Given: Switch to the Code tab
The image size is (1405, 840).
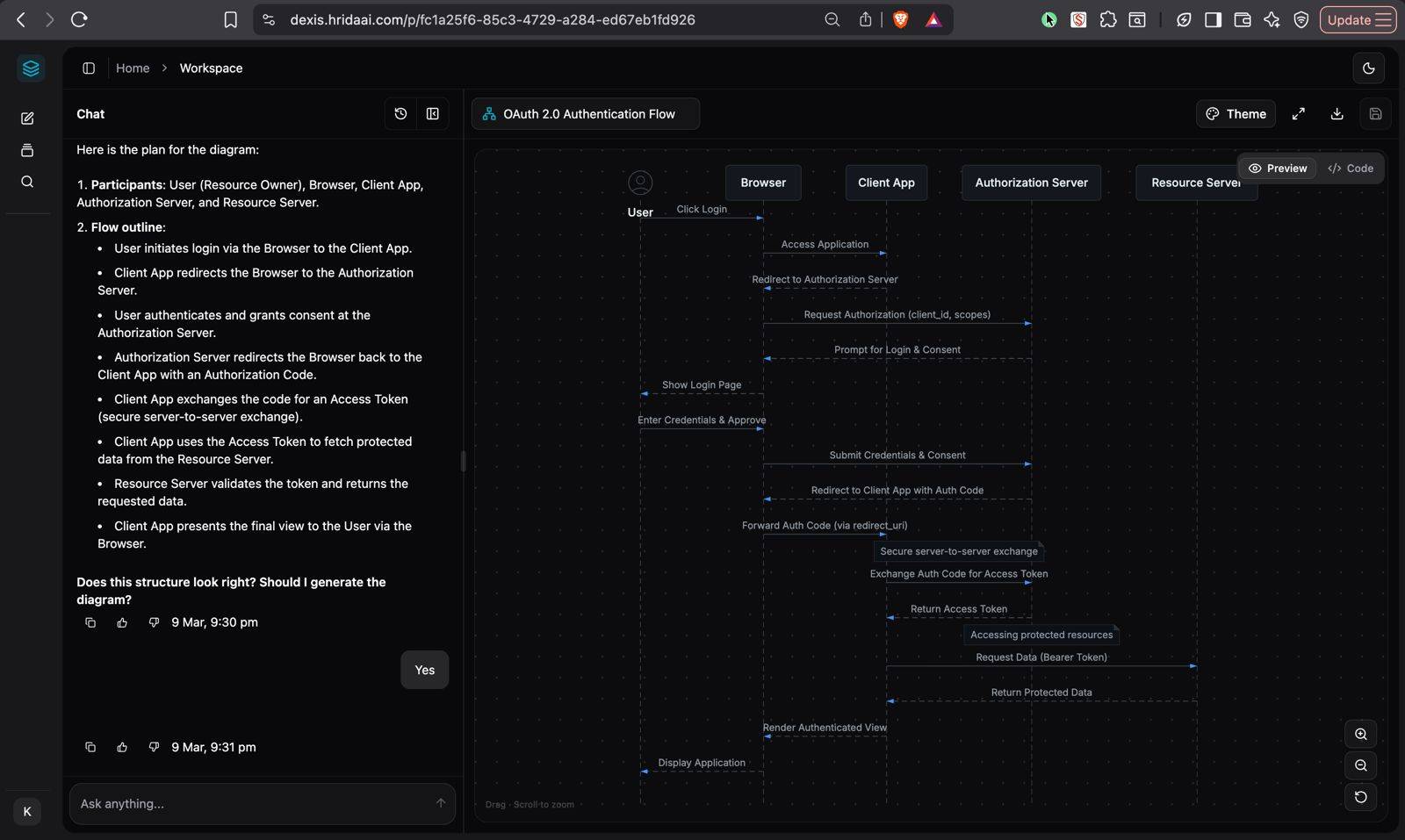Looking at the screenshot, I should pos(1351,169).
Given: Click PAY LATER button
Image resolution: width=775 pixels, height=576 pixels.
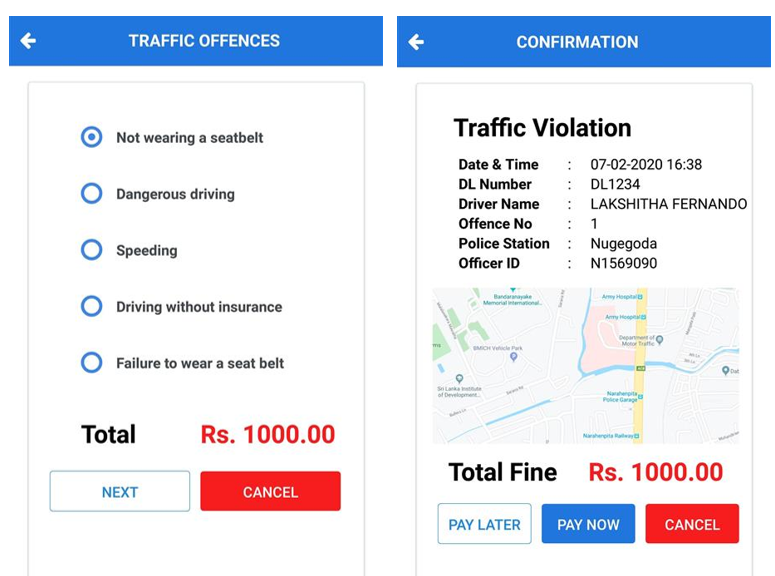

= = = =

* **Description of the task**
Render every line of the records above as a Markdown table with two columns, Row (the line's number) and Line (its text), skipping blank lines. Leave the pictures out.

* **Result for this task**
| Row | Line |
|---|---|
| 1 | Given: Switch to the Code tab |
| 2 | The image size is (1405, 840). |
| 3 | Looking at the screenshot, I should pos(1351,169). |
| 4 | Given: Click PAY LATER button |
| 5 | Image resolution: width=775 pixels, height=576 pixels. |